Kremlin Critic Navalny Moved from Jail, Whereabouts Unknown

Kremlin critic Alexei Navalny has been moved from a jail in Russia’s Vladimir region and his whereabouts are currently unknown, according to a post on Friday on Navalny’s Twitter account, citing his lawyers, Reuters reported.

Navalny was on his way to a penal colony to serve his prison sentence, a public commission said on Feb. 28, weeks after he returned to Russia after being poisoned.

On Wednesday, the trial of Lyubov Sobol, a lawyer for Navalny’s Anti-Corruption Foundation who is charged with trespassing, was adjourned just minutes after it started due to technical issues, Radio Free Europe reported.

The Perovsky district court of the Russian capital started the trial on March 10 but quickly noted that there were “technical shortcomings in the materials of the case” and adjourned the hearing until March 23.

Sobol is charged with illegally forcing her way into the apartment of a relative of Federal Security Service (FSB) officer Konstantin Kudryavtsev.
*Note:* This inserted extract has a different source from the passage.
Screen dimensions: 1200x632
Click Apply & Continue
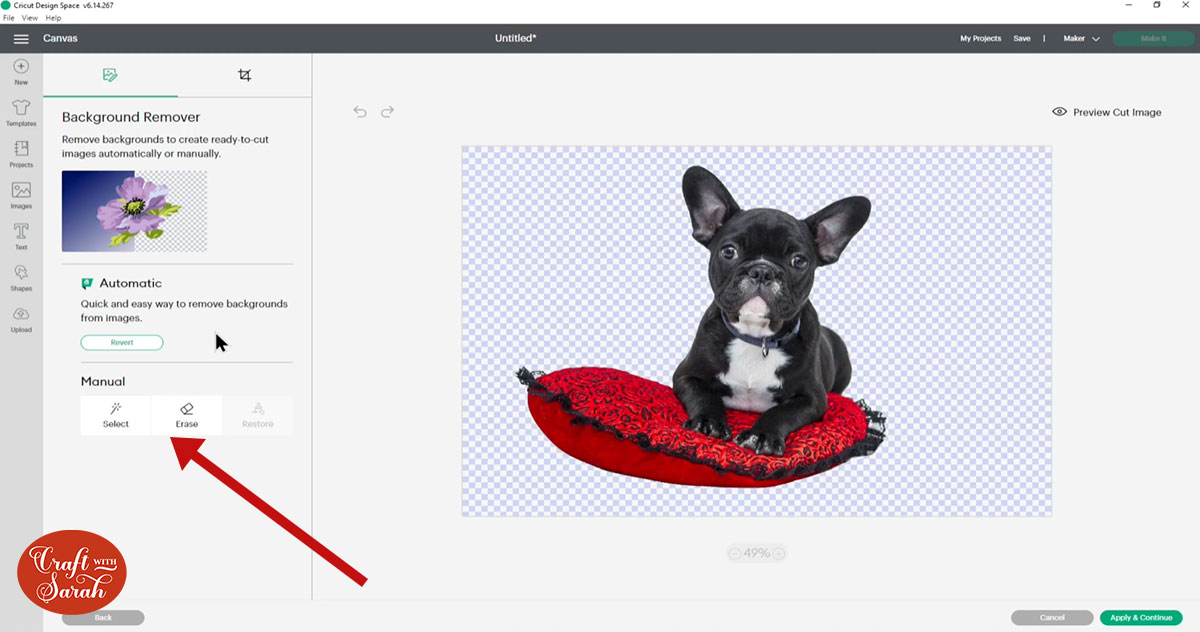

If convicted, Sobol faces up to two years in prison.

On December 21, Sobol went to the residential building in Moscow where Kudryavtsev lived at the time. Sobol went just hours after Navalny had published a recording of what he said was a phone conversation with Kudryavtsev.

During the 49-minute phone call, in which the anti-corruption campaigner posed as an FSB official conducting an internal review, Kudryavtsev described the details of an operation to poison the Kremlin critic in August.

Investigators say Sobol pushed Kudryavtsev’s mother-in-law, who opened the door, and forcefully entered the apartment adjacent to the one where Kudryavtsev lived.

Sobol’s team have described the case as political “revenge” for the lawyer not being afraid to ask questions of the alleged assassin.

The investigators say they were unable to locate and question Kudryavtsev, who is neither a witness nor a plaintiff in the case. The apartment he lived in at the time of the events in question now officially belongs to the state.

Navalny was arrested on January 17 upon his returned to Russia from Germany, where he received life-saving treatment from the nerve-agent poisoning in Siberia in August.